▶ [Study material]
----------------
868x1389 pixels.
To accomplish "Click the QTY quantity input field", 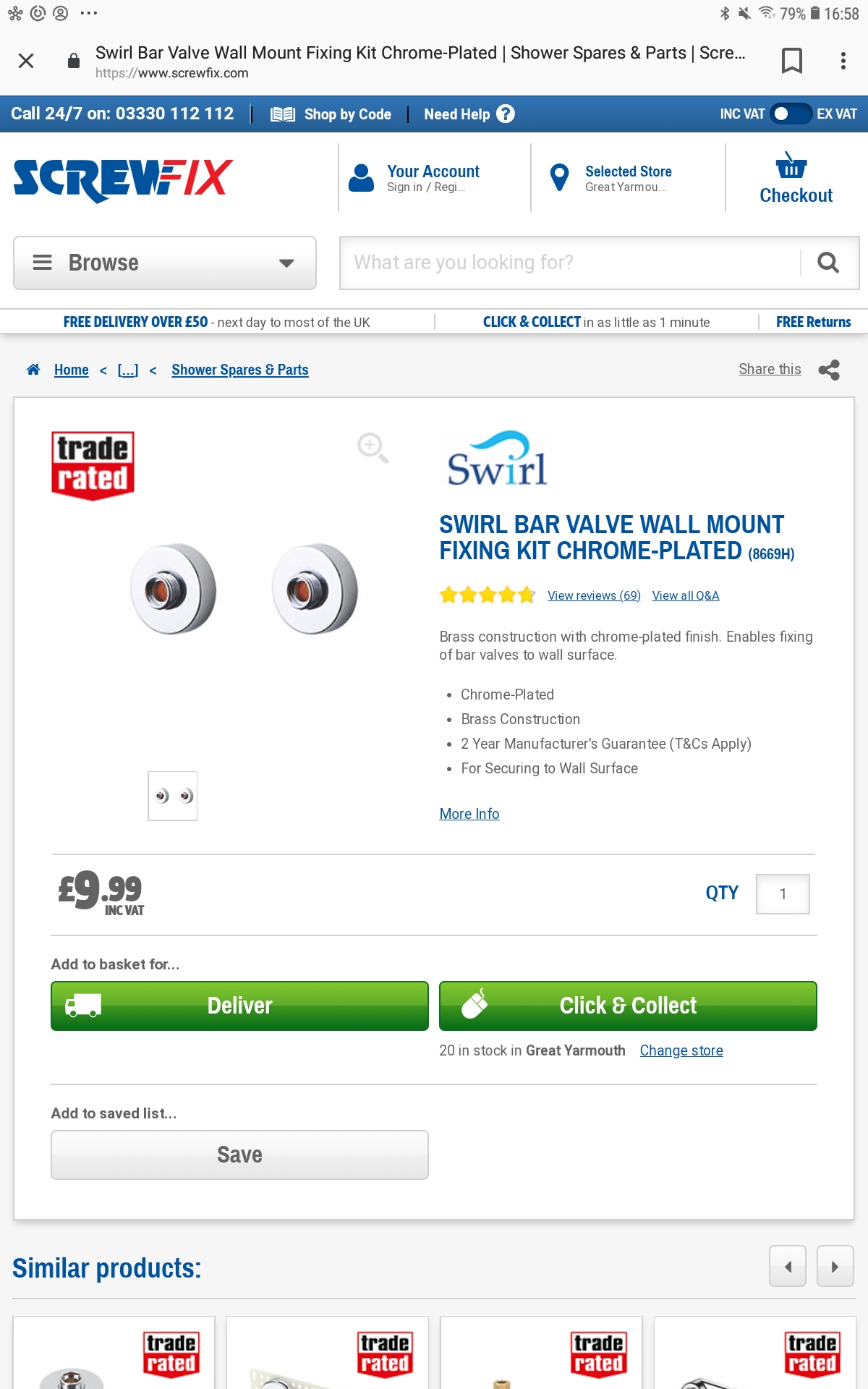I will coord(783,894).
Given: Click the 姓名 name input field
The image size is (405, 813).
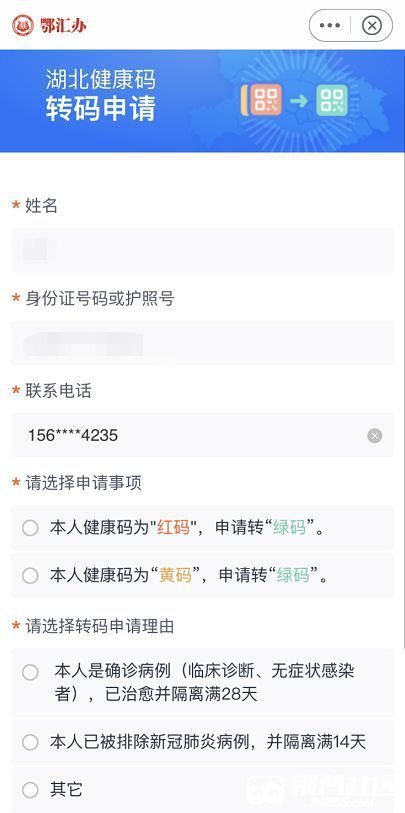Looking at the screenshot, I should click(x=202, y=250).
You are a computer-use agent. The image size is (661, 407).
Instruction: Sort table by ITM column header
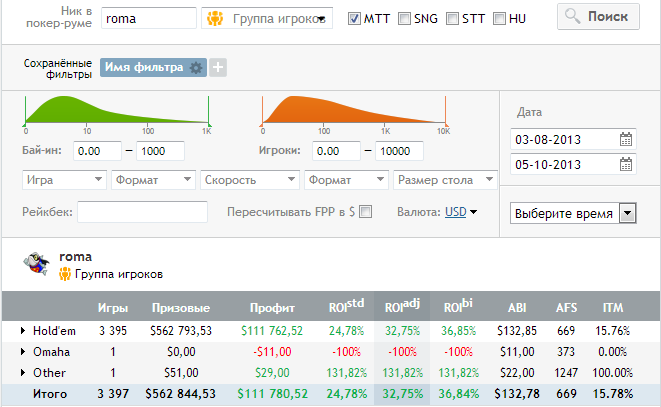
----------------
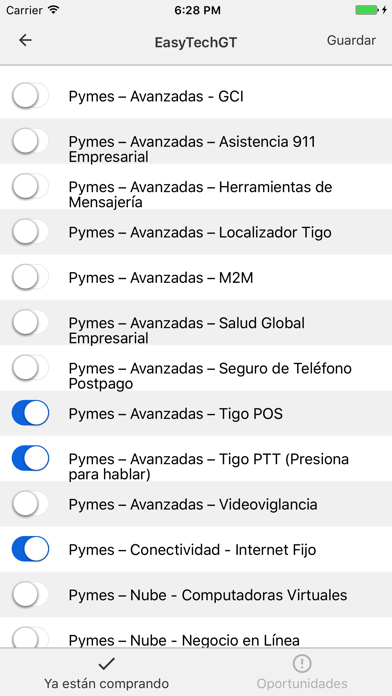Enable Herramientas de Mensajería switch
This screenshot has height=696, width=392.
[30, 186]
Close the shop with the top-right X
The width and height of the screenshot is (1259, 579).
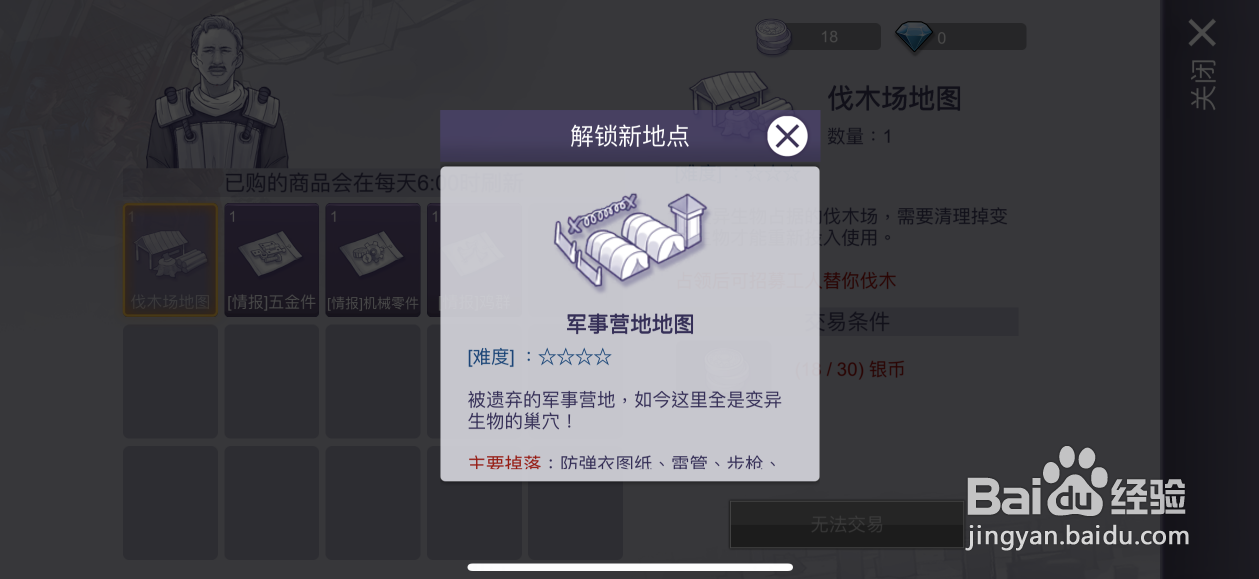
----------------
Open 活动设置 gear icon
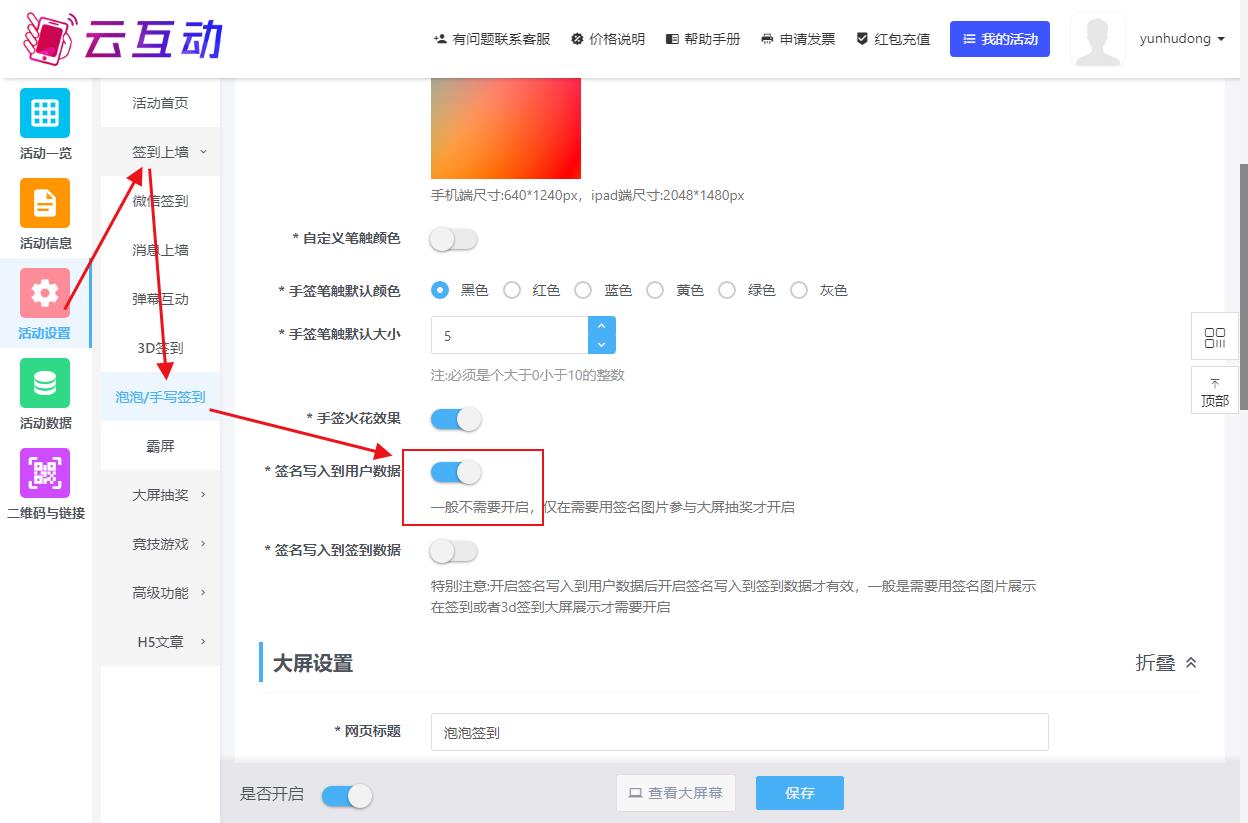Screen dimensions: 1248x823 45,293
----------------
▶ [Description of the task]
What is wanted is an exact copy of the lines above from the one containing "Given: Click the 姓名 name input field" through the one containing "Instruction: Sort table by ITM column header", with no pictures in it.

▶ [Exercise output]
Given: Click the 姓名 name input field
The image size is (405, 813).
Looking at the screenshot, I should click(x=202, y=250).
You are a computer-use agent. The image size is (661, 407).
Instruction: Sort table by ITM column header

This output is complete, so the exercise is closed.